Contudo, a possibilidade de falar e a partir desta situação-limite perguntar sobre si e sobre sua história, questionamento que muitas vezes traz como pano de fundo a pergunta por que comigo?, é o que pode favorecer a alguma mudança, alguma elaboração desta dor e sofrimento. E o sujeito só vai poder se perguntar a partir da oferta de um lugar, oferta feita pelo psicólogo e criada na própria relação com o paciente.

Lacan nos diz que com a oferta se cria a demanda. Deste lugar demarcado por uma escuta diferenciada que recolha os pontos de urgência visando dar-lhes uma direção, o sujeito vai poder endereçar sua interrogativa. Esse é o nosso desafio: criar este endereçamento, viabilizar que o paciente nos coloque no lugar do Outro que sabe sobre ele e que pode responder às interrogações acerca de seu sofrimento, mas, é claro, não sem o aval da transferência. Porque, quando isso acontece, podemos, ao invés de nos obstinarmos a responder às indagações, sustentá-las instigando o sujeito a um trabalho, a um querer saber das questões que o interpelam e que emergem diante do inexplicável.

Ou seja, diante da urgência o que podemos é acolher e fazer trabalhar esta urgência manejando a pressa exigida pela situação com o tempo necessário para que surja uma demanda a ser formulada em palavras. Se o paciente encaminha uma pergunta a seu próprio respeito esta é a via  possível de  uma retificação que o permita reposicionar-se diante de si e sua doença.

O que urge é que o indivíduo se restitua desta destituição (restituir-se na posição de sujeito), que possa ser ajudado a falar lá onde ficou sem palavras. E falando, possa, para além de esvaziar algo de sua dor, produzir uma construção significante que possa novamente conferir sentido à sua existência; uma construção que o determine enquanto sujeito.  A escuta viabiliza que o sofrimento seja simbolizado pela via da palavra, o que pode levar o indivíduo a se localizar frente a seu mal-estar, podendo tomar partido de seu próprio tratamento. Há então um tempo necessário para que a  urgência se extinga; um tempo onde o sujeito vai podendo retomar a  cadeia significante, tempo durante o qual vai sendo permitido a ele reconstruir as verdades e significações que o momento de crise veio abalar.

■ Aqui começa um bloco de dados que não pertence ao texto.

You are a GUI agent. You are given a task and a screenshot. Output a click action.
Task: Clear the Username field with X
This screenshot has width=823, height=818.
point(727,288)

Na unidade de cirurgia cardíaca, num clima sempre permeado por algo que escapa à possibilidade de compreensão, lá onde a rotina traz situações que demarcam para o sujeito algo da ordem do indizível diante de um acidente que atravessa sua trajetória desestruturando-a, pode-se dar voz à angústia que emerge. Com isso, pode-se permitir fazer passar pelo discurso porque “enquanto o sujeito puder falar, escutá-lo é testemunhar que a vida persiste, pois ao falar, a história do sujeito se desenvolve para além do corpo biológico”( Valentim, p. 10).

Nosso trabalho é sustentar uma clínica que tenta ouvir o sujeito para além daquela cena ensurdecedora dos aparelhos que monitoram seus batimentos cardíacos. Ali onde se está assujeitado às situações inesperadas, aos tropeços da vida, permitir que o limite imposto por estas gere uma urgência de falar e uma emergência do desejo por que é lá onde se depara com o limite que se pode afirmar o desejo de viver. É nisso que apostamos.

 

Referências Bibliográficas

MOURA, M. Decat de. Psicanálise e Urgência Subjetiva In: Moura, M. D. (org) Psicanálise e Hospital. Rio de Janeiro: Revinter, 1996.

VALENTIM, J. O trabalho psicológico no hospital. Extraído da tese de doutorado Espaço Cirúrgico: Um lugar mal-assombrado. São Paulo, Puc-SP, 2002

 

 

Notas

* Trabalho desenvolvido no setor de Cirurgia Cardíaca, supervisionado pela preceptora Sheila Orgler e
** Psicóloga, Residente do 1º ano do Programa de Residência em Psicologia Clínico-Institucional do IP/HUPE/UERJ.
1 Em seu texto “Psicanálise e urgência subjetiva” Moura (2000) refere-se à inserção do psicólogo no contexto hospitalar  nos termos de uma “presença-testemunha”, onde a própria presença do terapeuta com sua oferta singular de escuta e sua disponibilidade pode testemunhar a dor e o sofrimento do paciente.